(Task goal)
Look below for the line that contains "Given: Click the", and write out exactly that line and all remaining lines of the listing, omitting pictures.

(Provided records)
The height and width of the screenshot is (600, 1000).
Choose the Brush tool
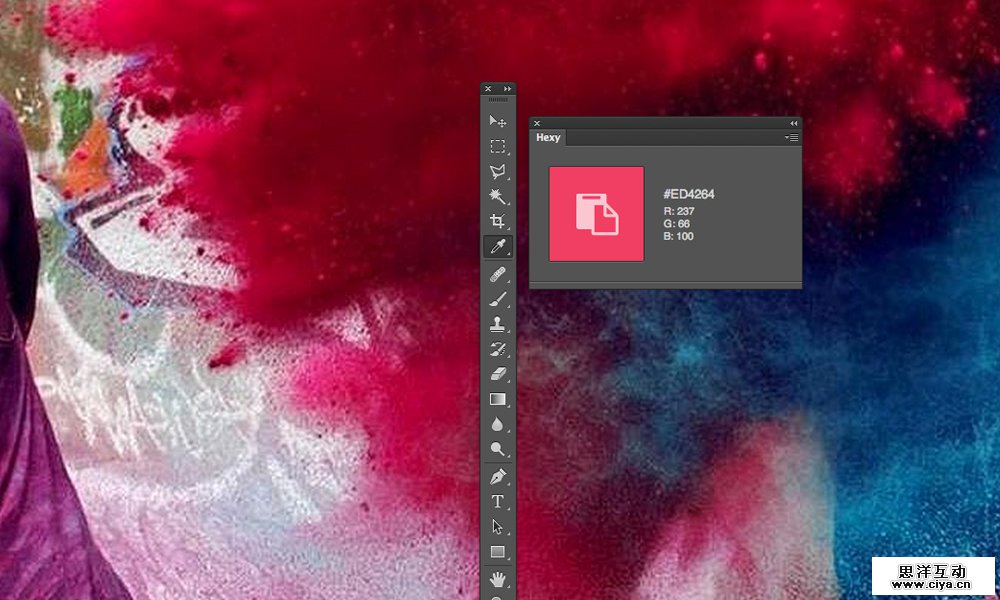497,299
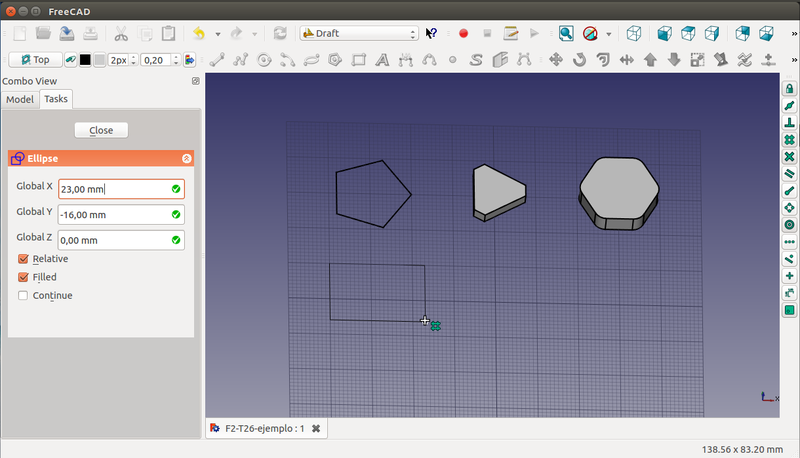
Task: Select the Draft Line tool
Action: (216, 59)
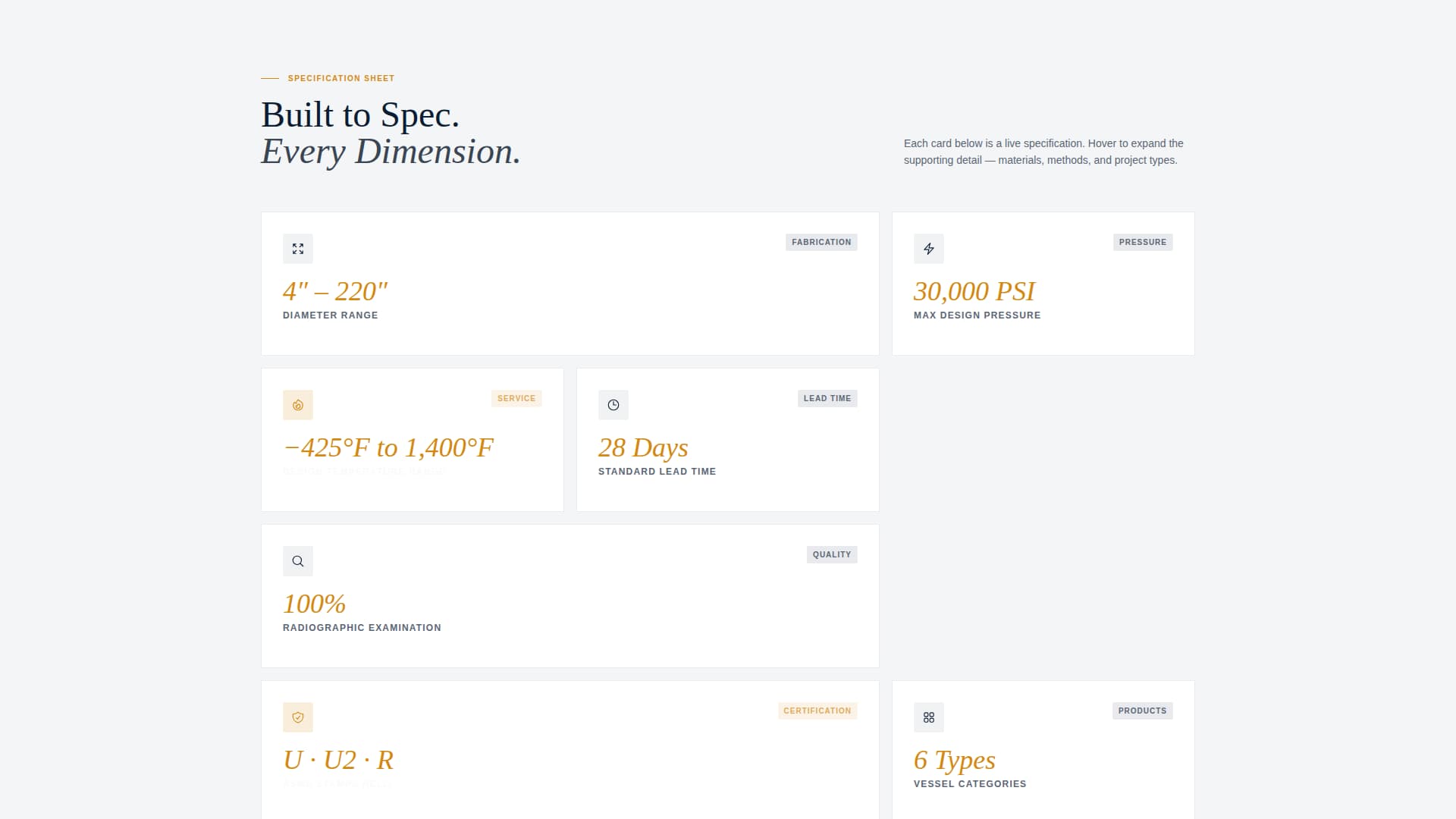
Task: Click the thermometer icon on the Service card
Action: coord(298,404)

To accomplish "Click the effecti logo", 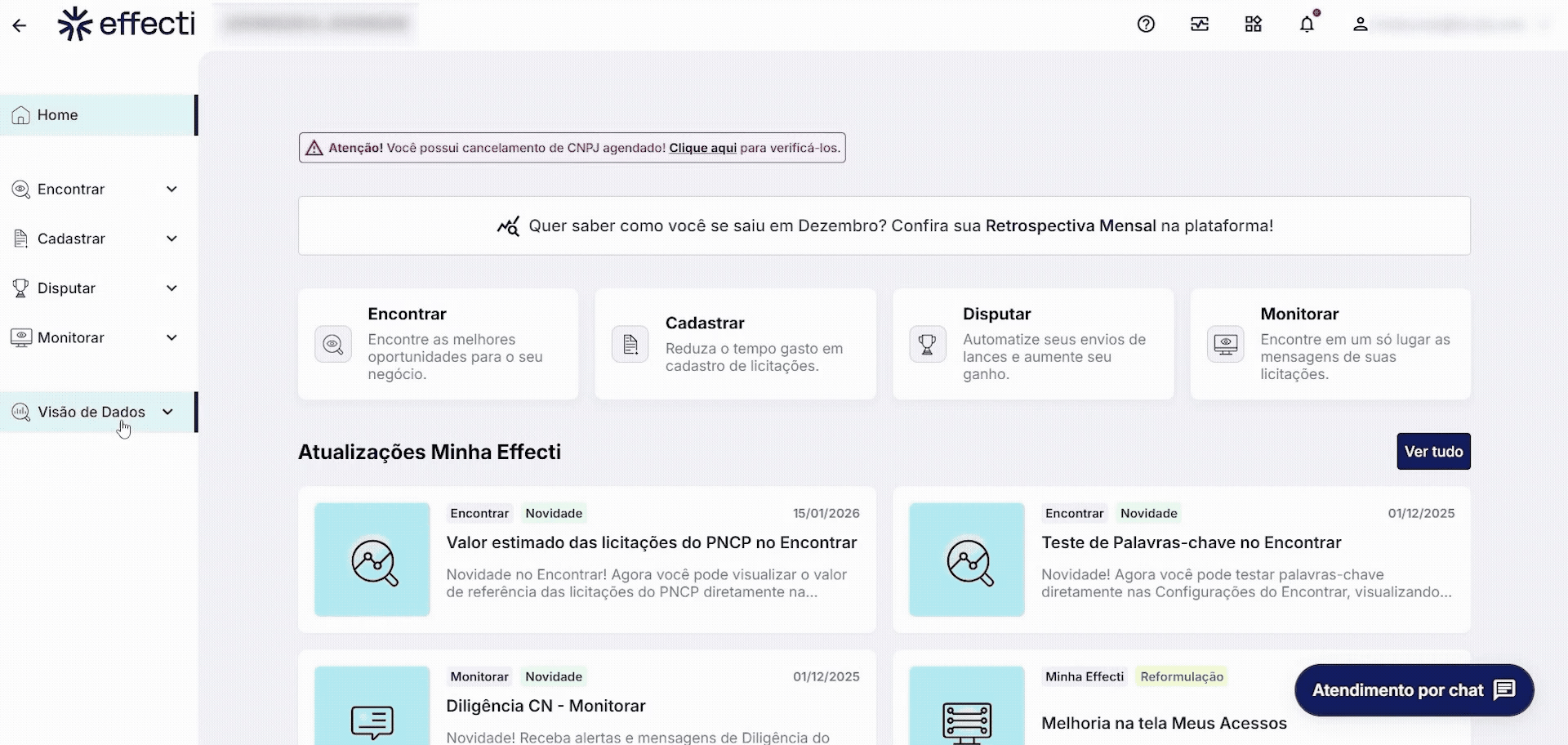I will click(127, 24).
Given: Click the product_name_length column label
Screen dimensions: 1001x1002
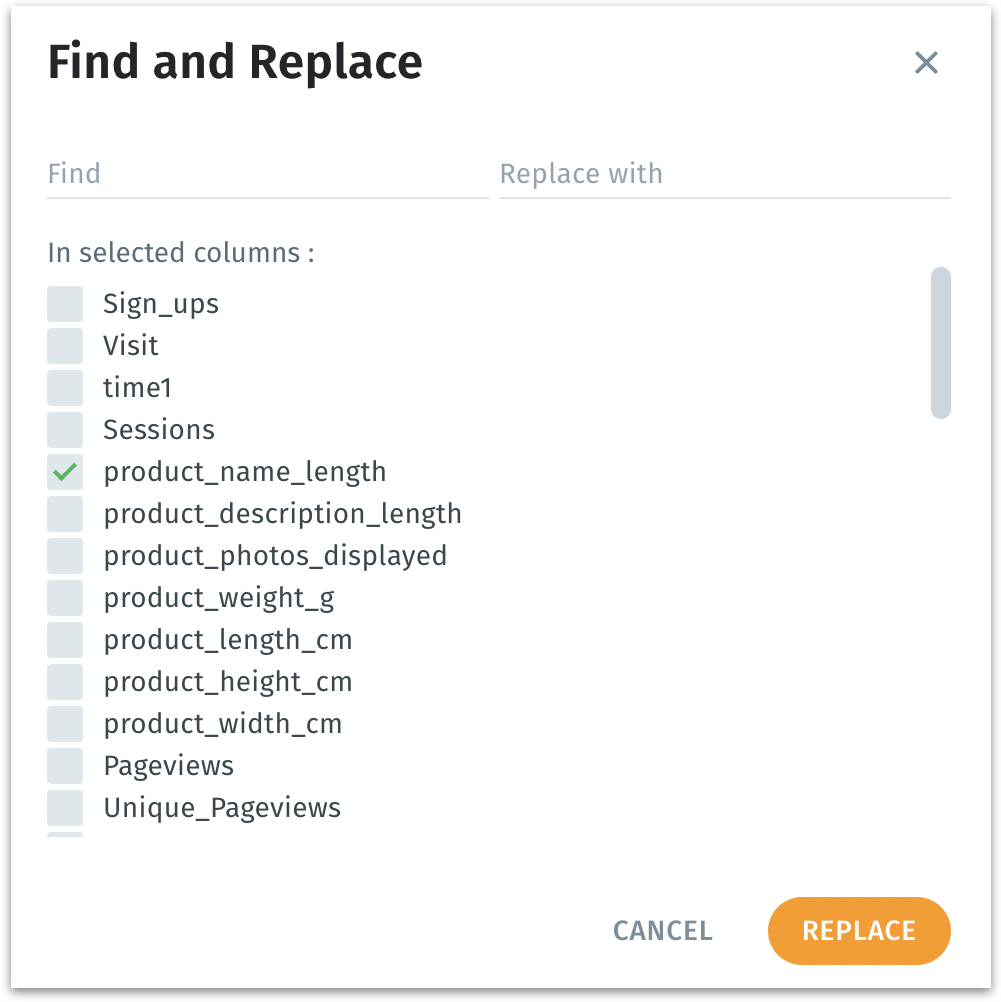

(Solution for this task)
Given: Click the product_name_length column label
Screen dimensions: 1001x1002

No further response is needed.